#### Exercise:
Repeat every line of the data below, keeping each one unchanged.

Stored data:
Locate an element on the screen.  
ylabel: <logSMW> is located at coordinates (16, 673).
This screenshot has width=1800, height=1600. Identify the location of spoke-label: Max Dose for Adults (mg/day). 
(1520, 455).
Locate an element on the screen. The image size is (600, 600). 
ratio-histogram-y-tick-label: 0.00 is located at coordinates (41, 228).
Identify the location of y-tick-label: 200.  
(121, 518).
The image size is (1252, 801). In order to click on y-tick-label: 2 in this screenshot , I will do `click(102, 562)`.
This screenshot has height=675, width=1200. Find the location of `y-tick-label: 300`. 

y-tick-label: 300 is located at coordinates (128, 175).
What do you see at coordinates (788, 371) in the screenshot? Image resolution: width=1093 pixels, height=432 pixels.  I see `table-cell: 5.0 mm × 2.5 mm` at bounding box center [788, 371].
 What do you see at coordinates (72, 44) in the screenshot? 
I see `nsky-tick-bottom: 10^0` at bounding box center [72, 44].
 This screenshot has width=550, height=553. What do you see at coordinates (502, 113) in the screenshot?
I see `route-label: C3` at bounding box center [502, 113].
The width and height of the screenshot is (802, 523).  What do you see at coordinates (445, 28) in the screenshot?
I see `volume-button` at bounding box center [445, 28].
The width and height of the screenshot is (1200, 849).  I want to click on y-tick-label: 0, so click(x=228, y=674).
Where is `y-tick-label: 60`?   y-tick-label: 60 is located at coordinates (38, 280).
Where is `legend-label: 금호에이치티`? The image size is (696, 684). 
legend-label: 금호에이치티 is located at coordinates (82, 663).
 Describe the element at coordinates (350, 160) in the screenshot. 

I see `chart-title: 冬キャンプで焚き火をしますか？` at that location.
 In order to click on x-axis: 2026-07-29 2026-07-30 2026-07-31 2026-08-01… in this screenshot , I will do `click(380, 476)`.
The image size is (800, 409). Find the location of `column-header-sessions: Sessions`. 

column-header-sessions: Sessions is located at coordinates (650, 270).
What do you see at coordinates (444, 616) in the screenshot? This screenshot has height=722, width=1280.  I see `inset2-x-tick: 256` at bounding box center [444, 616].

#### Exercise output:
Locate an element on the screen.  
ylabel: <logSMW> is located at coordinates (16, 673).
This screenshot has width=1800, height=1600. Identify the location of spoke-label: Max Dose for Adults (mg/day). 
(1520, 455).
Locate an element on the screen. The image size is (600, 600). 
ratio-histogram-y-tick-label: 0.00 is located at coordinates (41, 228).
Identify the location of y-tick-label: 200.  
(121, 518).
The image size is (1252, 801). In order to click on y-tick-label: 2 in this screenshot , I will do `click(102, 562)`.
This screenshot has height=675, width=1200. Find the location of `y-tick-label: 300`. 

y-tick-label: 300 is located at coordinates (128, 175).
What do you see at coordinates (788, 371) in the screenshot? Image resolution: width=1093 pixels, height=432 pixels.  I see `table-cell: 5.0 mm × 2.5 mm` at bounding box center [788, 371].
 What do you see at coordinates (72, 44) in the screenshot? 
I see `nsky-tick-bottom: 10^0` at bounding box center [72, 44].
 This screenshot has width=550, height=553. What do you see at coordinates (502, 113) in the screenshot?
I see `route-label: C3` at bounding box center [502, 113].
The width and height of the screenshot is (802, 523).  What do you see at coordinates (445, 28) in the screenshot?
I see `volume-button` at bounding box center [445, 28].
The width and height of the screenshot is (1200, 849).  I want to click on y-tick-label: 0, so click(x=228, y=674).
Where is `y-tick-label: 60`?   y-tick-label: 60 is located at coordinates (38, 280).
Where is `legend-label: 금호에이치티`? The image size is (696, 684). 
legend-label: 금호에이치티 is located at coordinates (82, 663).
 Describe the element at coordinates (350, 160) in the screenshot. 

I see `chart-title: 冬キャンプで焚き火をしますか？` at that location.
 In order to click on x-axis: 2026-07-29 2026-07-30 2026-07-31 2026-08-01… in this screenshot , I will do `click(380, 476)`.
The image size is (800, 409). Find the location of `column-header-sessions: Sessions`. 

column-header-sessions: Sessions is located at coordinates (650, 270).
What do you see at coordinates (444, 616) in the screenshot? This screenshot has height=722, width=1280.  I see `inset2-x-tick: 256` at bounding box center [444, 616].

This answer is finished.